**Your task:** Put the stretch from the start of the items through the line that contains "Looking at the" into a two-column CSV with the columns text and answer, one row per item, each value in its own quoted field with line breaks replaced by spaces. Leave the pictures out.

**Source data:**
+---+

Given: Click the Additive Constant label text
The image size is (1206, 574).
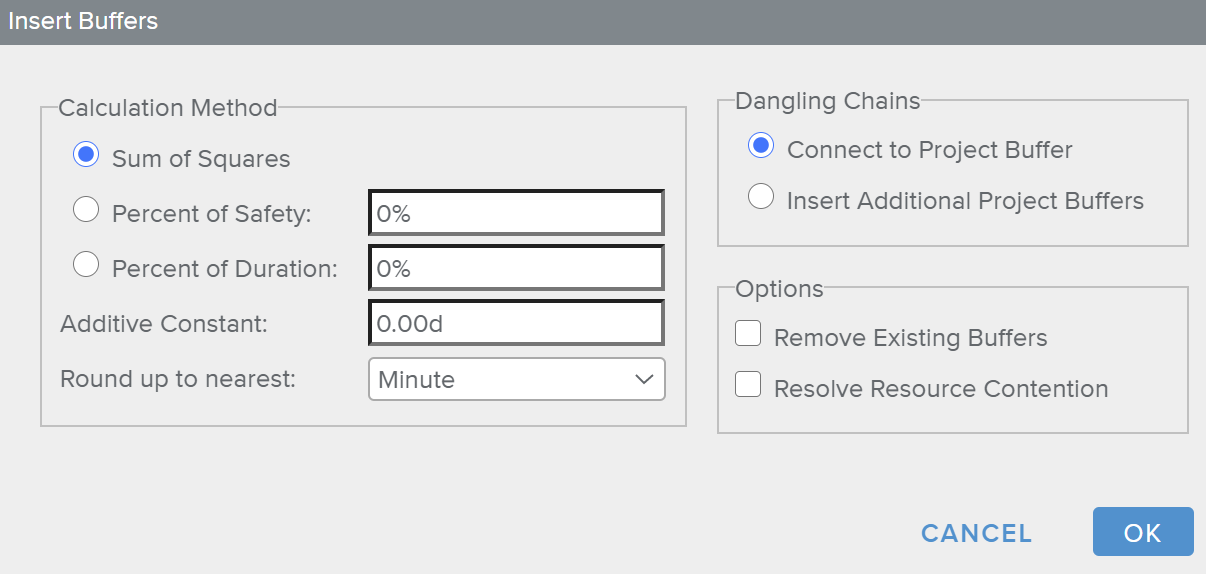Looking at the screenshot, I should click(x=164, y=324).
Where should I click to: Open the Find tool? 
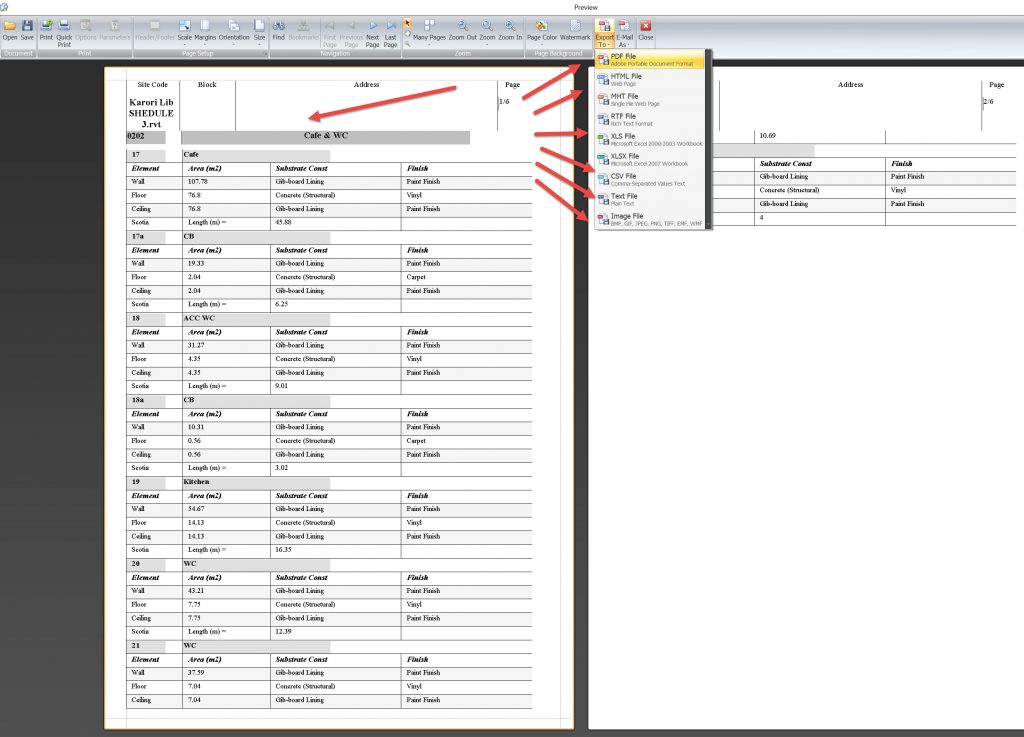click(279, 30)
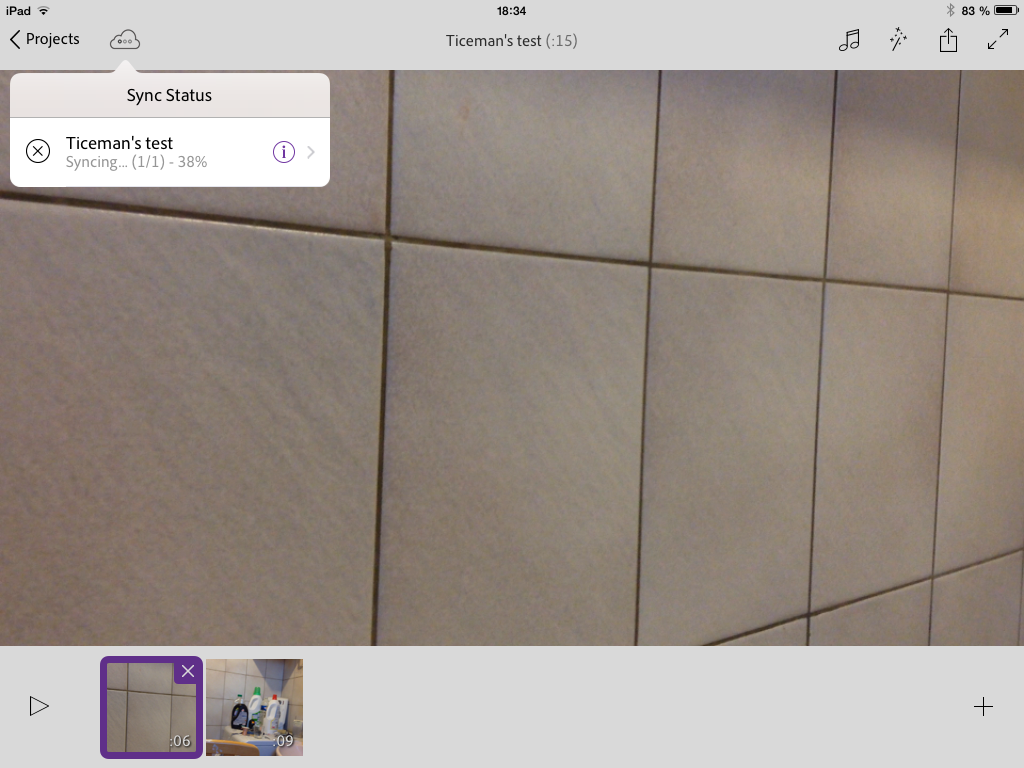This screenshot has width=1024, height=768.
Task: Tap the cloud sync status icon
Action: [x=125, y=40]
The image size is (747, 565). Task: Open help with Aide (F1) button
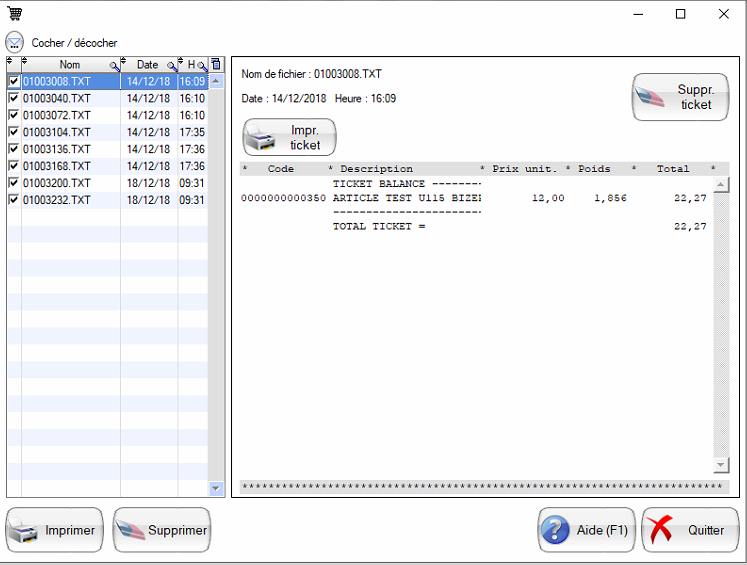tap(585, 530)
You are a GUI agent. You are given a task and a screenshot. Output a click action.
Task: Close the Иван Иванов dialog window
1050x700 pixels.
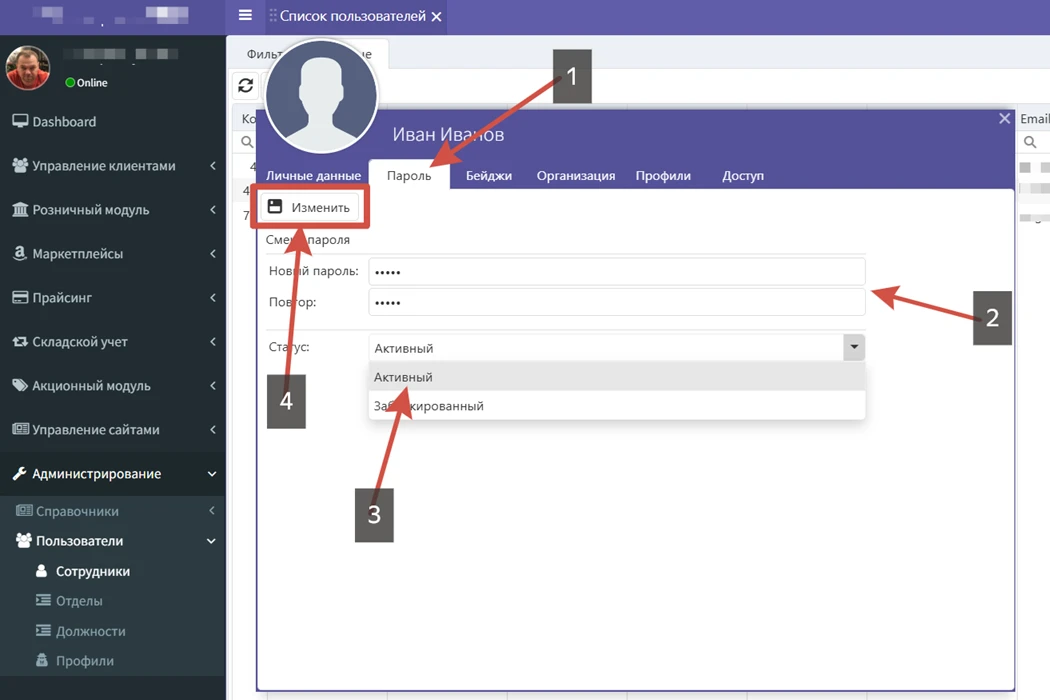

+---+

**Task response:**
text,answer
"Given: Click the Additive Constant label text The image size is (1206, 574).","Looking at the screenshot, I should click(x=164, y=324)."